#### WORK TO COMPLETE:
Nothing but the pictures is dropped; write out all the remaining data below exactly.
══ RECORDS SUPPLIED
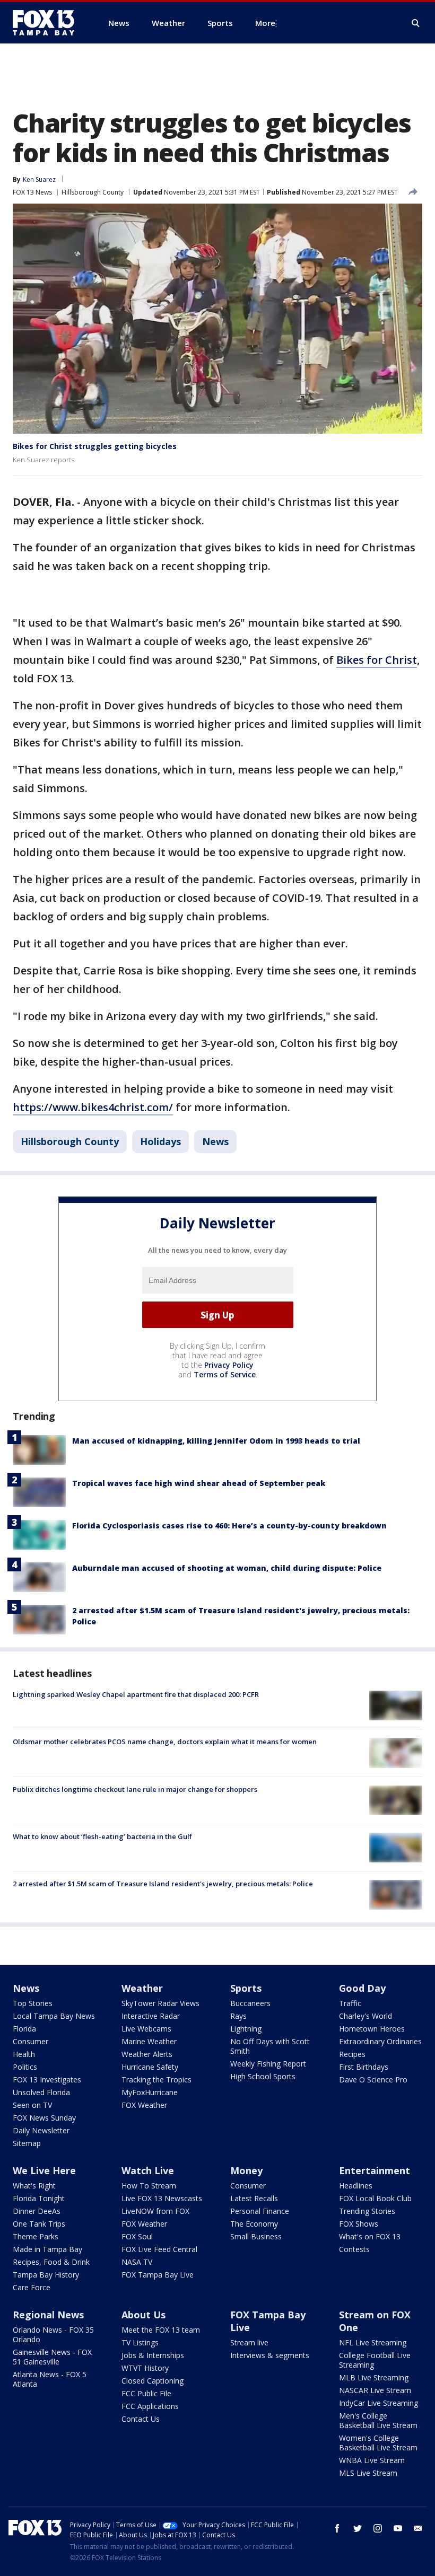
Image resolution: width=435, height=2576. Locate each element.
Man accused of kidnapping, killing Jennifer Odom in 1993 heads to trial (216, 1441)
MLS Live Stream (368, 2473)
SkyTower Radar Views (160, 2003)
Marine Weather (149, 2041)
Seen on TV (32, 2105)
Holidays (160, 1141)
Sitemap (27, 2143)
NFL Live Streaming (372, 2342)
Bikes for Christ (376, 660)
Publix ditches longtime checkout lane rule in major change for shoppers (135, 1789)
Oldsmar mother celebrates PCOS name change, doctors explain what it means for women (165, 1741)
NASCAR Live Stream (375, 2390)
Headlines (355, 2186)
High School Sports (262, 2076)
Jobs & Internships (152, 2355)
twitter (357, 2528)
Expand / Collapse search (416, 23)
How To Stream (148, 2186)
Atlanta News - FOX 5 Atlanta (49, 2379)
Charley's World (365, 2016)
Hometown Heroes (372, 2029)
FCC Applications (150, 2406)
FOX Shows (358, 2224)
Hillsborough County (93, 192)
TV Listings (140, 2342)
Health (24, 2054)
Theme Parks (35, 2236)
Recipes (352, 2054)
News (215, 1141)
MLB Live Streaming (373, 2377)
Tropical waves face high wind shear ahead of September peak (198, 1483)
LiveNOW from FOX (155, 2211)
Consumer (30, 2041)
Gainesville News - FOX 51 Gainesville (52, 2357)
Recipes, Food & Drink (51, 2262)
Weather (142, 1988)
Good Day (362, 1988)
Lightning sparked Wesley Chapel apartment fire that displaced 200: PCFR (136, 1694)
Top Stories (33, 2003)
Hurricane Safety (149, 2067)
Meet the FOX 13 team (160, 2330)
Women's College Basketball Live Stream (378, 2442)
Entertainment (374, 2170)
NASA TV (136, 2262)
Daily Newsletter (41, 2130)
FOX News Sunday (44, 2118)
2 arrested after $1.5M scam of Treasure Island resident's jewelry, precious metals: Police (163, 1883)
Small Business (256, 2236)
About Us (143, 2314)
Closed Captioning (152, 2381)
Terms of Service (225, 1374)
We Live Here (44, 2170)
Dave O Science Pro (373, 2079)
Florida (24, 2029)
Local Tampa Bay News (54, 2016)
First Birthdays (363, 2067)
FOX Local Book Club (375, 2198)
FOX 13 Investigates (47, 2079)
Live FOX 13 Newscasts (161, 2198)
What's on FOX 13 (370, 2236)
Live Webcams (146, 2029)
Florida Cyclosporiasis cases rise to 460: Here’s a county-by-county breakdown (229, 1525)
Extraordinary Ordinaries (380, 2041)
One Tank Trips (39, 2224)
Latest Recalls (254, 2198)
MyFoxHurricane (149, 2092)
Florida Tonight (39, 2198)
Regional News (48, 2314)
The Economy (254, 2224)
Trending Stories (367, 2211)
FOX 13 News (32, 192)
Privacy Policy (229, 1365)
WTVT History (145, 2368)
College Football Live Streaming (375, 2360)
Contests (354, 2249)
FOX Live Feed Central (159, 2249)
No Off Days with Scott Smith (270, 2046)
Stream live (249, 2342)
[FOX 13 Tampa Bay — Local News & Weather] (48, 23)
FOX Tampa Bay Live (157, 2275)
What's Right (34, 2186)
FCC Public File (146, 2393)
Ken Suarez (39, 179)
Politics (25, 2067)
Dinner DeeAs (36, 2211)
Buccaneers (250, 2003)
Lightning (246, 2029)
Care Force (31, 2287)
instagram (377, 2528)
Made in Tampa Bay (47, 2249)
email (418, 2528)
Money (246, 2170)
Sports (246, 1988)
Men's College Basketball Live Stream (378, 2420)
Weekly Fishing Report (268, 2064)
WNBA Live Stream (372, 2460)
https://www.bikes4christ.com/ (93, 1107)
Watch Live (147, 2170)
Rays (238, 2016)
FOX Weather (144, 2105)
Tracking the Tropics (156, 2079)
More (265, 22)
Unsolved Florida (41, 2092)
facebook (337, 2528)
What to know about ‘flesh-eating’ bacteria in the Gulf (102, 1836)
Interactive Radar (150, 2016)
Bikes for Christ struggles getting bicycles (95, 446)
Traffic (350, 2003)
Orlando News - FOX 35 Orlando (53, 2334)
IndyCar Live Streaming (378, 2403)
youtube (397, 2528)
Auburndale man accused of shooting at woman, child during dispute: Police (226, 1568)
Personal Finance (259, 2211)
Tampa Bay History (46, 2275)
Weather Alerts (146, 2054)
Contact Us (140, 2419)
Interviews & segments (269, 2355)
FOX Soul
════
#### EXPECTED ANSWER:
Image resolution: width=435, height=2576. Locate each element.
Man accused of kidnapping, killing Jennifer Odom in 1993 heads to trial (216, 1441)
MLS Live Stream (368, 2473)
SkyTower Radar Views (160, 2003)
Marine Weather (149, 2041)
Seen on TV (32, 2105)
Holidays (160, 1141)
Sitemap (27, 2143)
NFL Live Streaming (372, 2342)
Bikes for Christ (376, 660)
Publix ditches longtime checkout lane rule in major change for shoppers (135, 1789)
Oldsmar mother celebrates PCOS name change, doctors explain what it means for women (165, 1741)
NASCAR Live Stream (375, 2390)
Headlines (355, 2186)
High School Sports (262, 2076)
Jobs & Internships (152, 2355)
twitter (357, 2528)
Expand / Collapse search (416, 23)
How To Stream (148, 2186)
Atlanta News - FOX 5 Atlanta (49, 2379)
Charley's World (365, 2016)
Hometown Heroes (372, 2029)
FCC Applications (150, 2406)
FOX Shows (358, 2224)
Hillsborough County (93, 192)
TV Listings (140, 2342)
Health (24, 2054)
Theme Parks (35, 2236)
Recipes (352, 2054)
News (215, 1141)
MLB Live Streaming (373, 2377)
Tropical waves face high wind shear ahead of September peak (198, 1483)
LiveNOW from FOX (155, 2211)
Consumer (30, 2041)
Gainesville News - FOX 51 Gainesville (52, 2357)
Recipes, Food & Drink (51, 2262)
Weather (142, 1988)
Good Day (362, 1988)
Lightning sparked Wesley Chapel apartment fire that displaced 200: PCFR (136, 1694)
Top Stories (33, 2003)
Hurricane Safety (149, 2067)
Meet the FOX 13 team (160, 2330)
Women's College Basketball Live Stream (378, 2442)
Entertainment (374, 2170)
NASA TV (136, 2262)
Daily Newsletter (41, 2130)
FOX News Sunday (44, 2118)
2 arrested after $1.5M scam of Treasure Island resident's jewelry, precious metals: Police (163, 1883)
Small Business (256, 2236)
About Us (143, 2314)
Closed Captioning (152, 2381)
Terms of Service (225, 1374)
We Live Here (44, 2170)
Dave O Science Pro (373, 2079)
Florida (24, 2029)
Local Tampa Bay News (54, 2016)
First Birthdays (363, 2067)
FOX Local Book Club (375, 2198)
FOX 13 Investigates (47, 2079)
Live FOX 13 Newscasts (161, 2198)
What's on FOX 13 (370, 2236)
Live Webcams (146, 2029)
Florida Cyclosporiasis cases rise to 460: Here’s a county-by-county breakdown (229, 1525)
Extraordinary Ordinaries (380, 2041)
One Tank Trips (39, 2224)
Latest Recalls (254, 2198)
MyFoxHurricane (149, 2092)
Florida Tonight (39, 2198)
Regional News (48, 2314)
The Economy (254, 2224)
Trending Stories (367, 2211)
FOX 13 News (32, 192)
Privacy Policy (229, 1365)
WTVT History (145, 2368)
College Football Live Streaming (375, 2360)
Contests (354, 2249)
FOX Live Feed Central (159, 2249)
No Off Days with Scott Smith (270, 2046)
Stream live (249, 2342)
[FOX 13 Tampa Bay — Local News & Weather] (48, 23)
FOX Tampa Bay Live (157, 2275)
What's Right (34, 2186)
FCC Public File (146, 2393)
Ken Suarez (39, 179)
Politics (25, 2067)
Dinner DeeAs (36, 2211)
Buccaneers (250, 2003)
Lightning (246, 2029)
Care Force (31, 2287)
instagram (377, 2528)
Made in Tampa Bay (47, 2249)
email (418, 2528)
Money (246, 2170)
Sports (246, 1988)
Men's College Basketball Live Stream (378, 2420)
Weekly Fishing Report (268, 2064)
WNBA Live Stream (372, 2460)
https://www.bikes4christ.com/ (93, 1107)
Watch Live (147, 2170)
Rays (238, 2016)
FOX Weather (144, 2105)
Tracking the Tropics (156, 2079)
More (265, 22)
Unsolved Florida (41, 2092)
facebook (337, 2528)
What to know about ‘flesh-eating’ bacteria in the Gulf (102, 1836)
Interactive Radar (150, 2016)
Bikes for Christ struggles getting bicycles (95, 446)
Traffic (350, 2003)
Orlando News - FOX 35 Orlando (53, 2334)
IndyCar Live Streaming (378, 2403)
youtube (397, 2528)
Auburndale man accused of shooting at woman, child during dispute: Police (226, 1568)
Personal Finance (259, 2211)
Tampa Bay History (46, 2275)
Weather Alerts (146, 2054)
Contact Us (140, 2419)
Interviews & segments (269, 2355)
FOX Soul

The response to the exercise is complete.